Mas você desapareceu, foi extinta, abolida, anulada, apagada, eliminada, suprimida – deixou de ser um ser para tornar-se número da estatística policial. Você se tornou uma, das 43 mil pessoas que perdem a vida todos os anos todos os anos em acidentes de trânsito no Brasil, sem falar na dor das famílias que perdem parentes, e nas vítimas que ficam com sequelas.

Você não fará curativos, não ajudará a restaurar a saúde daqueles que sofrem nos nossos hospitais públicos, onde provavelmente trabalharia. Eu soube, de alguma forma, que a “ciência do cuidar” ficou mais pobre sem você, que seu conhecimento científico seria amplo e constantemente aprimorado. 

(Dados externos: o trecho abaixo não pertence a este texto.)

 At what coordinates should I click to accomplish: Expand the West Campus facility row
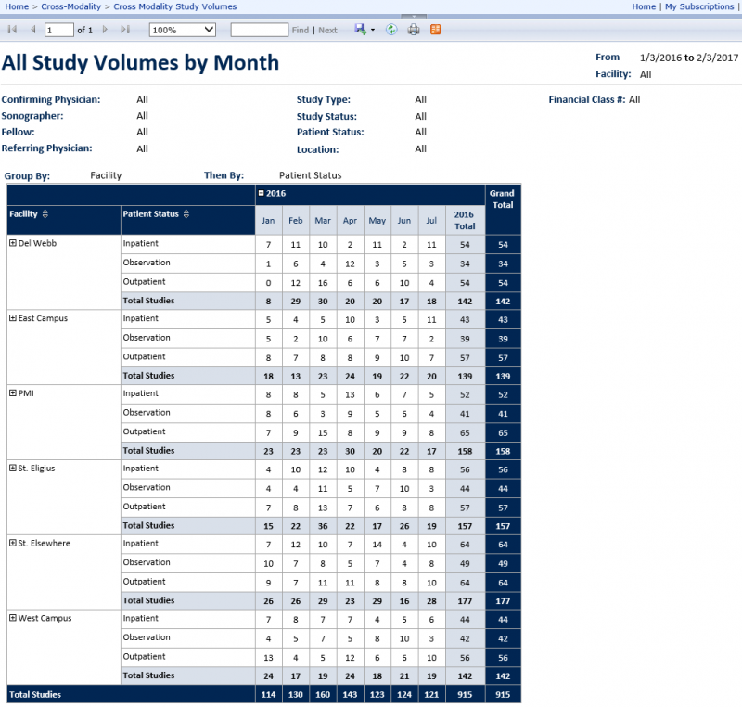click(x=13, y=618)
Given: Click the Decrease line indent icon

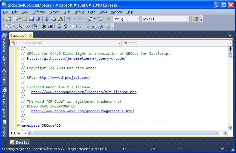Looking at the screenshot, I should (44, 27).
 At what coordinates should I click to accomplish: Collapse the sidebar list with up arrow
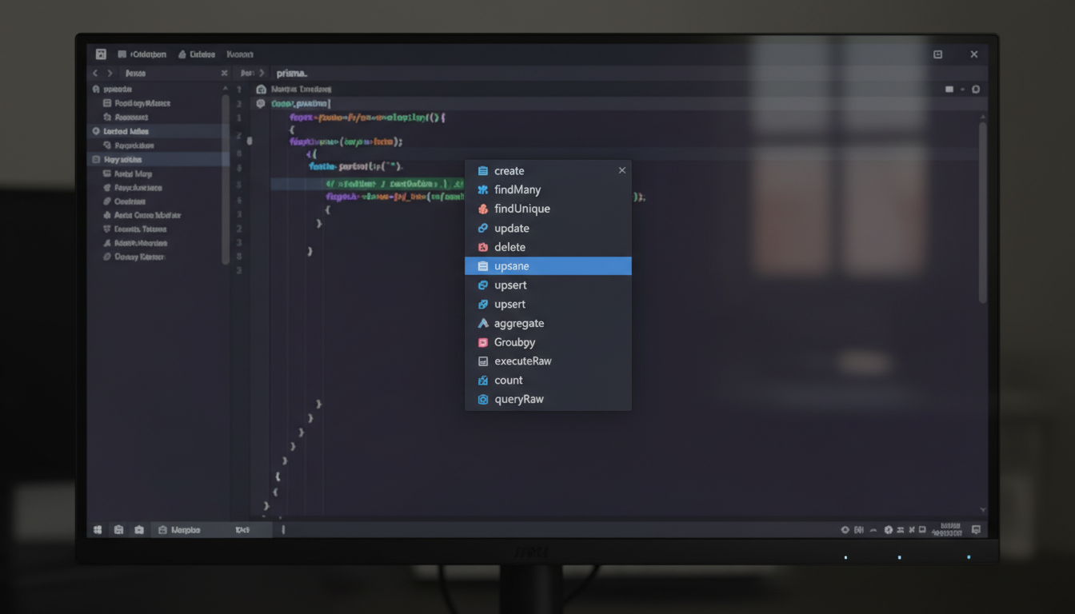[225, 90]
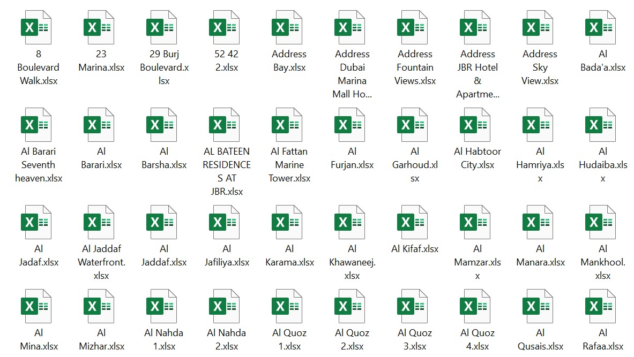
Task: Open the Address Sky View spreadsheet
Action: coord(539,26)
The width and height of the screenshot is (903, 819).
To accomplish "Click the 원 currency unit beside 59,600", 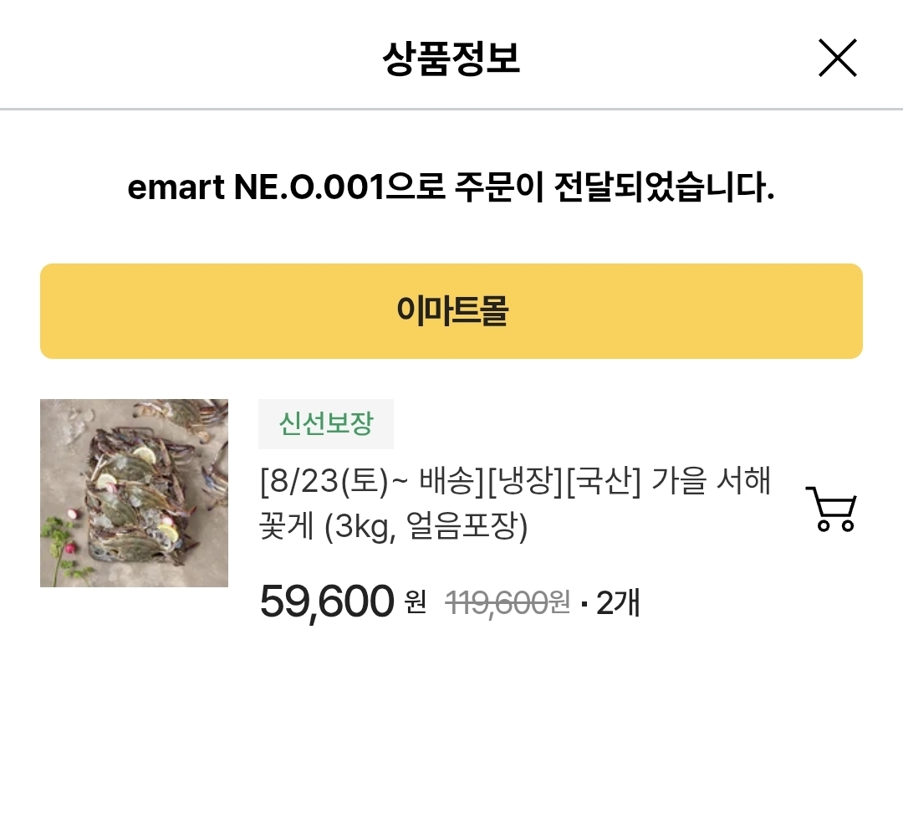I will click(415, 601).
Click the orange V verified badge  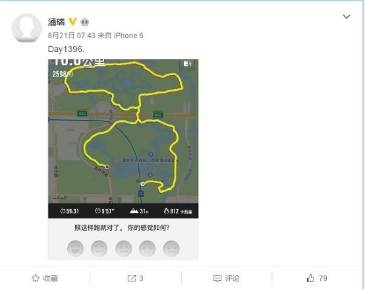[72, 22]
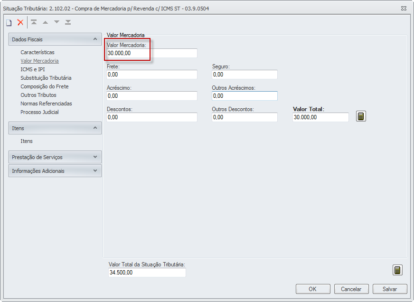The width and height of the screenshot is (414, 302).
Task: Expand the Prestação de Serviços section
Action: click(x=95, y=157)
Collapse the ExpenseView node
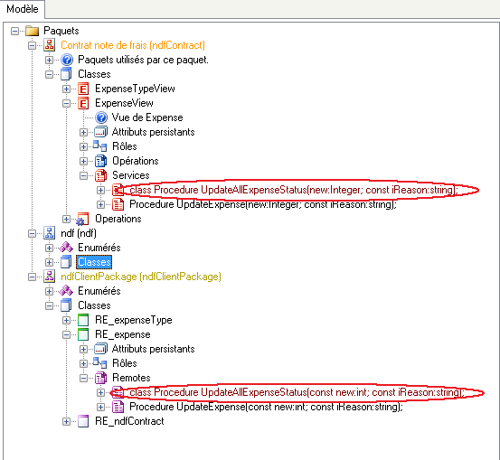The width and height of the screenshot is (500, 460). (x=66, y=103)
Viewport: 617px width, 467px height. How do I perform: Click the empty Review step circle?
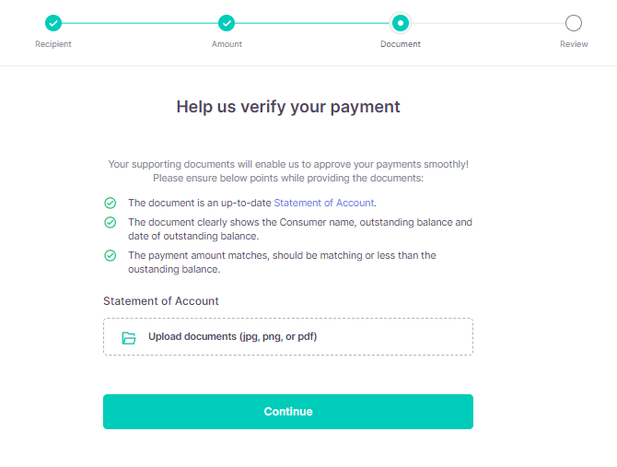tap(574, 23)
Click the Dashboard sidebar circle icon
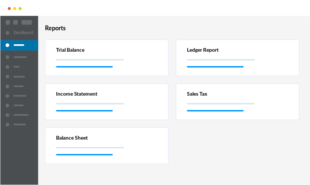 (7, 33)
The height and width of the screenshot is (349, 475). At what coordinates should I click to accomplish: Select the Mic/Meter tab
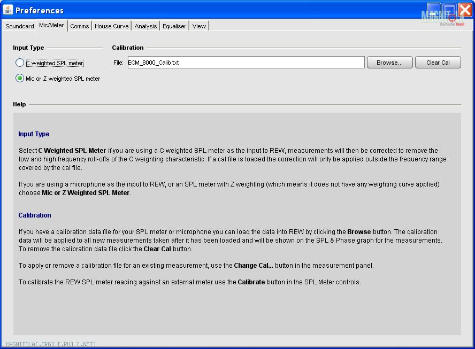coord(51,26)
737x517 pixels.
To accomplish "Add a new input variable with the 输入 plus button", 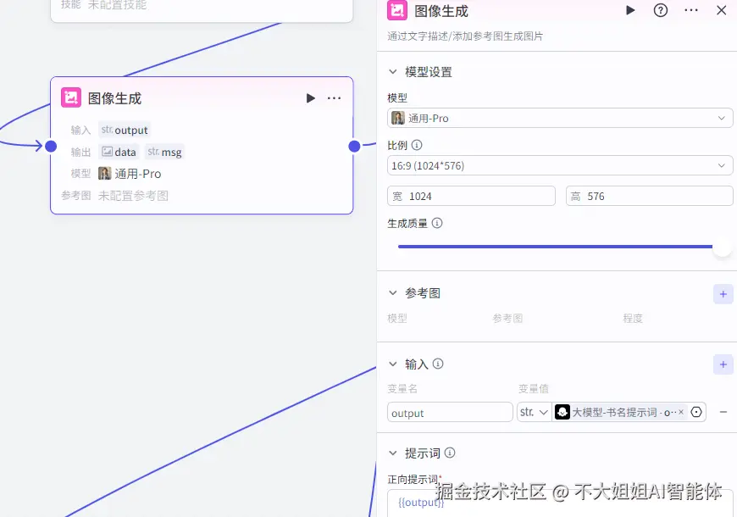I will point(723,364).
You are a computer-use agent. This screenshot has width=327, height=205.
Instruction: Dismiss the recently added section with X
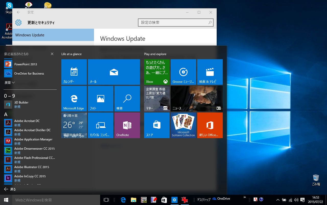point(52,54)
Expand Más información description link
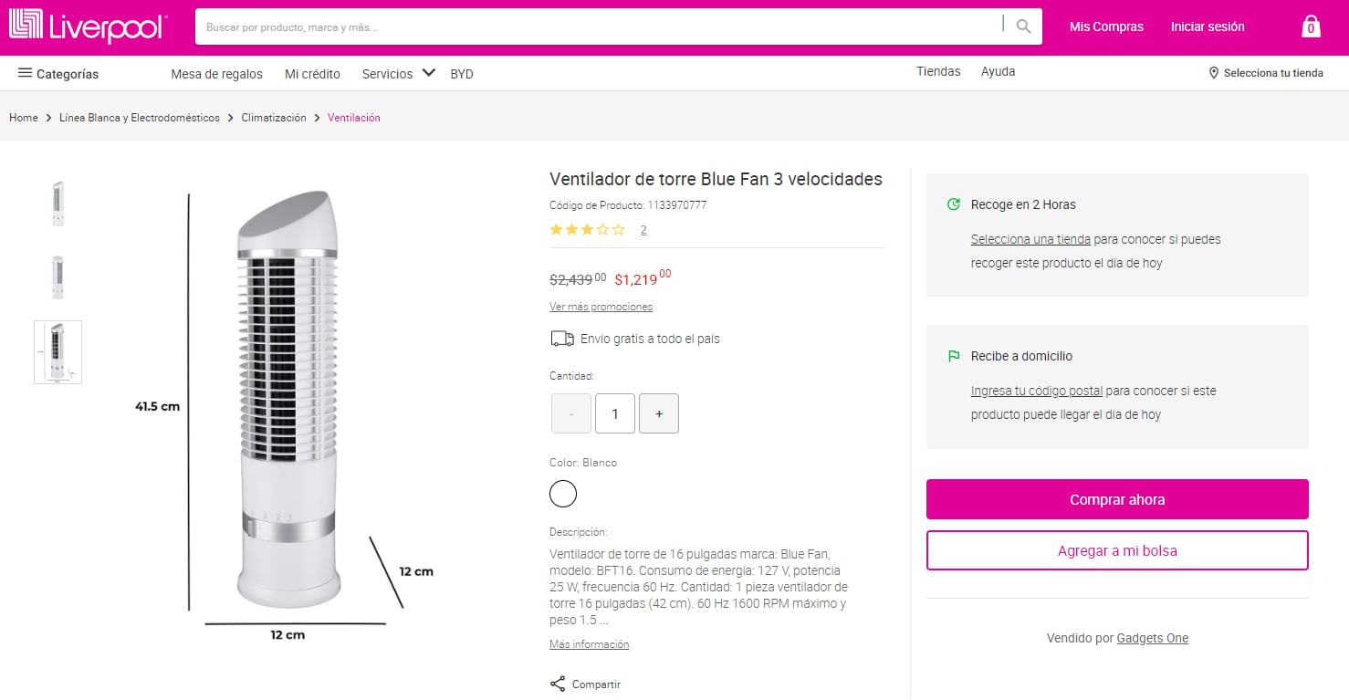Viewport: 1349px width, 700px height. coord(589,644)
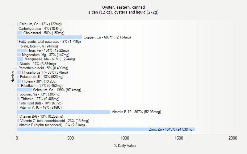This screenshot has width=247, height=154.
Task: Select the Cholesterol 50% label
Action: 44,33
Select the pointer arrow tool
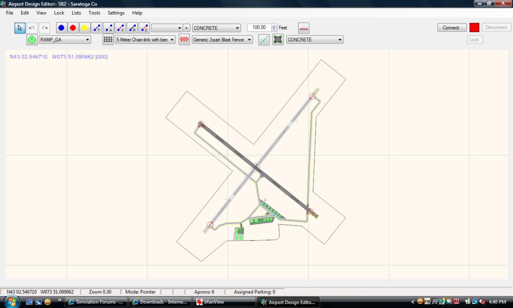Image resolution: width=513 pixels, height=308 pixels. pos(20,28)
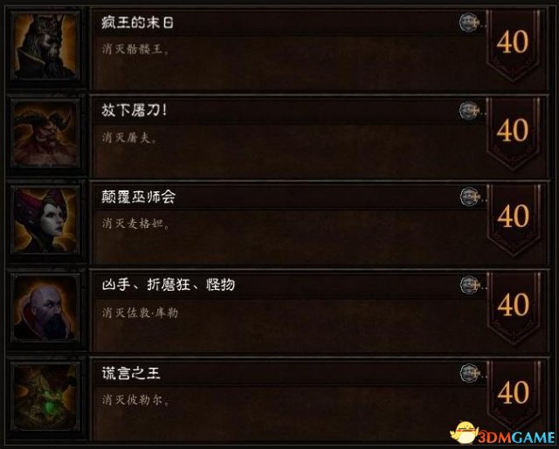Click the Butcher portrait icon
Image resolution: width=559 pixels, height=449 pixels.
click(x=45, y=135)
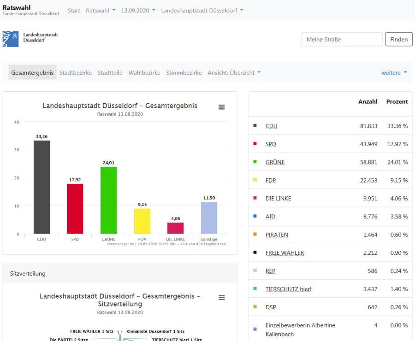Click the grey CDU color marker
415x341 pixels.
click(255, 125)
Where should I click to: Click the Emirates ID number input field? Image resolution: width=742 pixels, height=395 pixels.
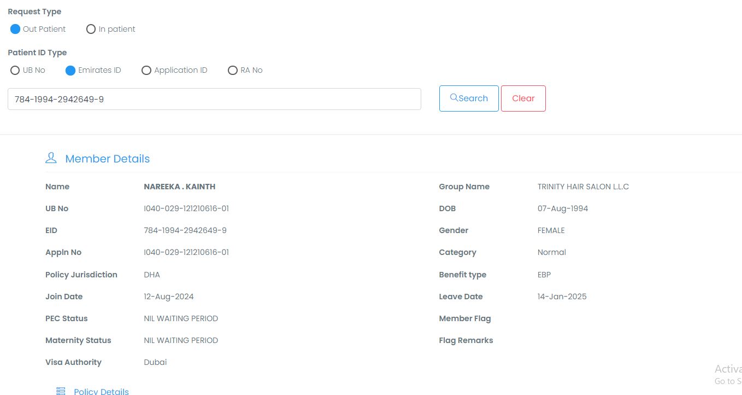click(x=214, y=99)
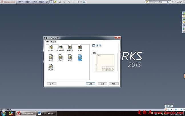Select the gb_a2 drawing template
Image resolution: width=185 pixels, height=116 pixels.
click(x=61, y=57)
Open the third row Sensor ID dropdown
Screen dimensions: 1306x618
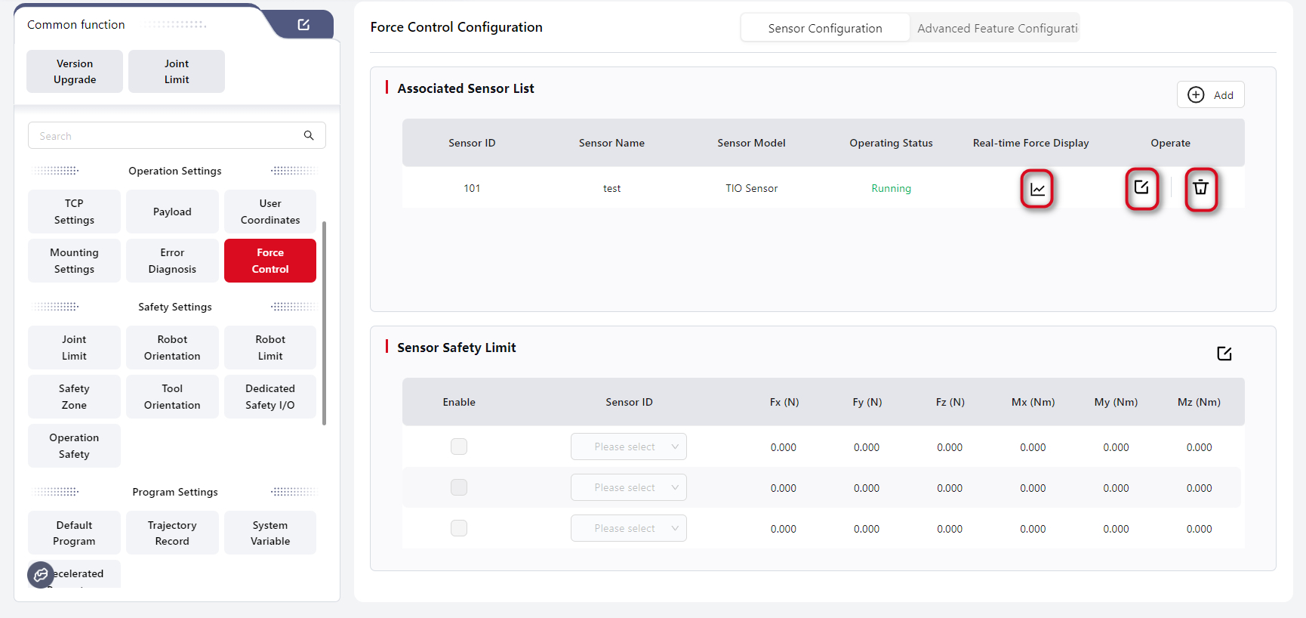coord(628,528)
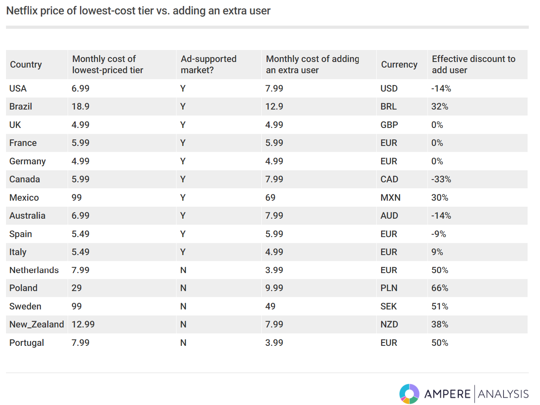Click the Currency column header

(399, 64)
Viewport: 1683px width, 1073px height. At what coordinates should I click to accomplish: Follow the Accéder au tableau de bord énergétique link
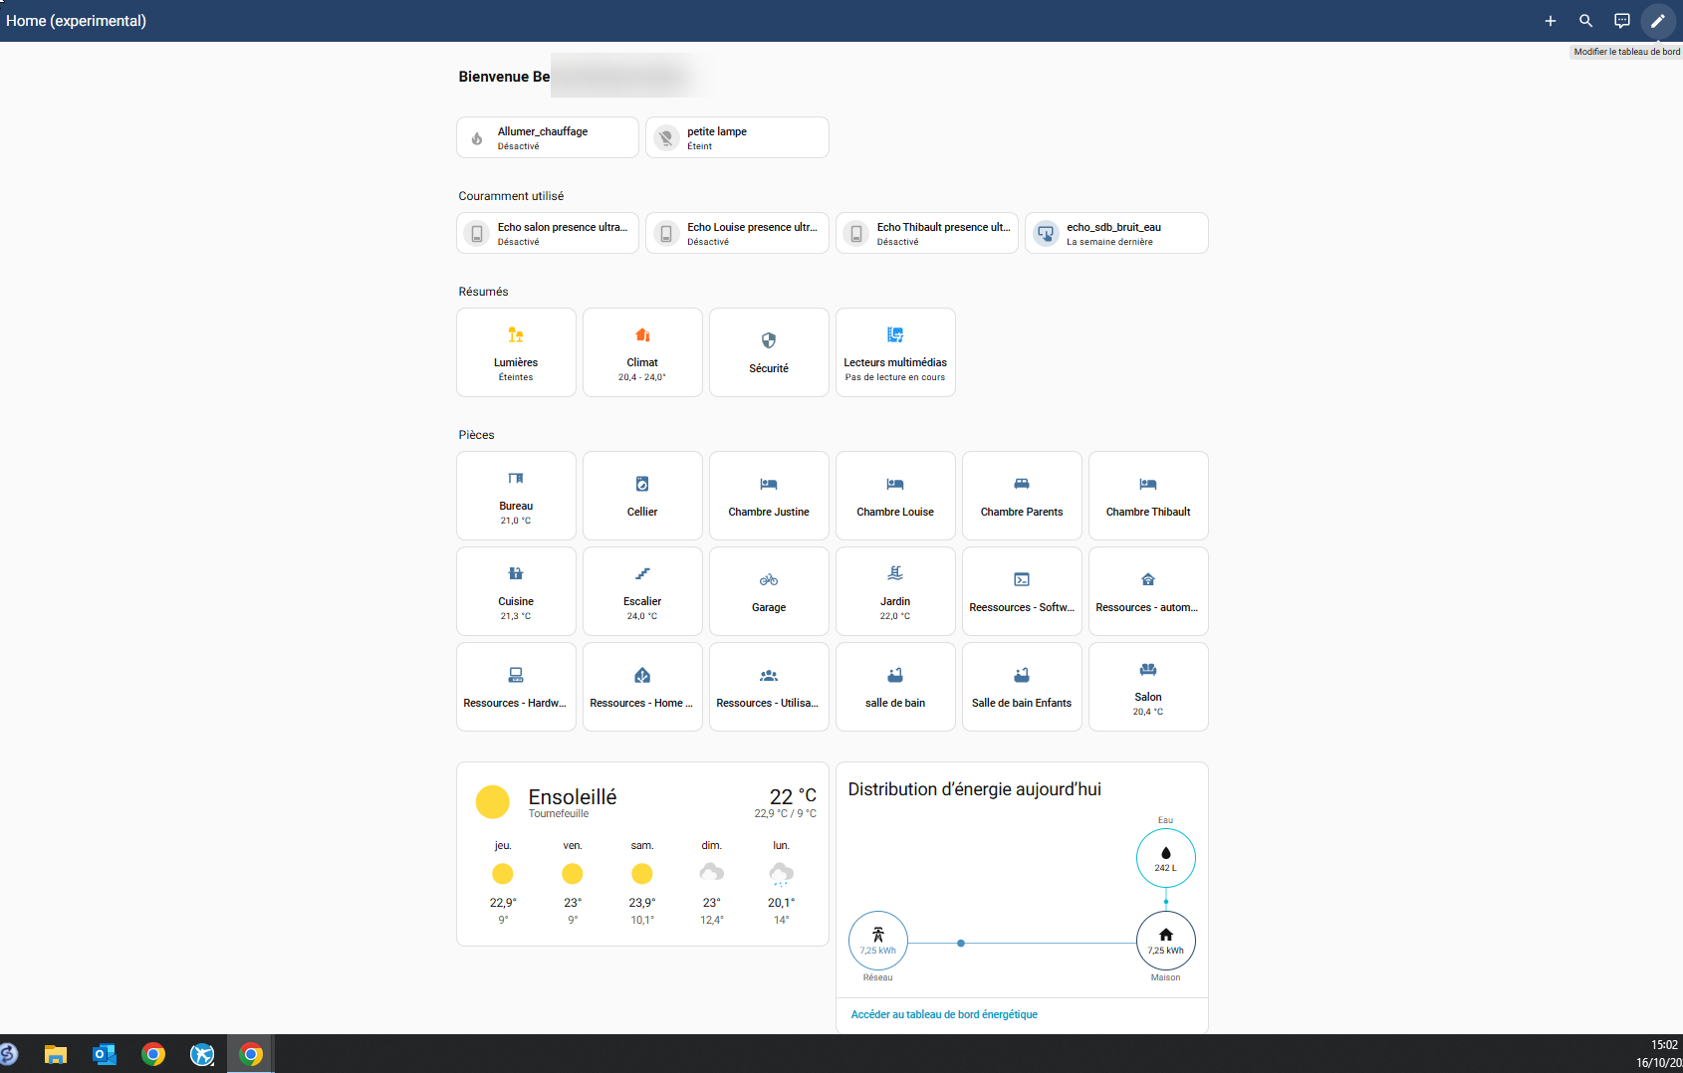[x=944, y=1014]
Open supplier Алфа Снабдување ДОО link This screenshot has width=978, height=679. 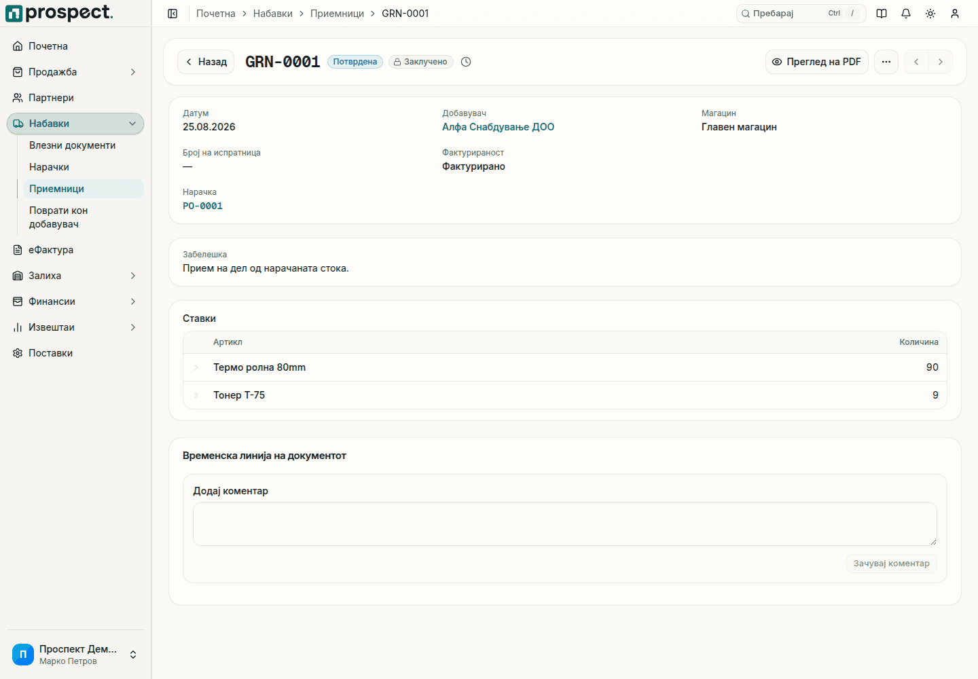[x=498, y=127]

Contudo, nunca iria sobrepor-se ao cuidado com aqueles que sofrem. Você seria, enfim, diferente de muitos que vestem branco, se dizem enfermeiros, mas são desumanizados após acostumarem-se com o sofrimento e a morte, comuns na maioria dos nossos hospitais.

Após sua partida, Loiane, tentaram te culpar por sua própria morte. Disseram que você estava lendo uma mensagem no celular e não prestou atenção antes de atravessar a avenida, fora da faixa de pedestre.

Mas não fique triste. Culpar a vítima é a estratégia – infame mas eficaz – mais usada pelos “bons” advogados: as mulheres são estupradas por usarem roupas curtas; a escola reprova porque o aluno é burro; o povo é pobre porque não gosta de trabalhar e os pedestres morrem porque não respeitam as leis de trânsito.

Portanto, Loiane, as coisas por aqui não mudaram muito, desde que você partiu.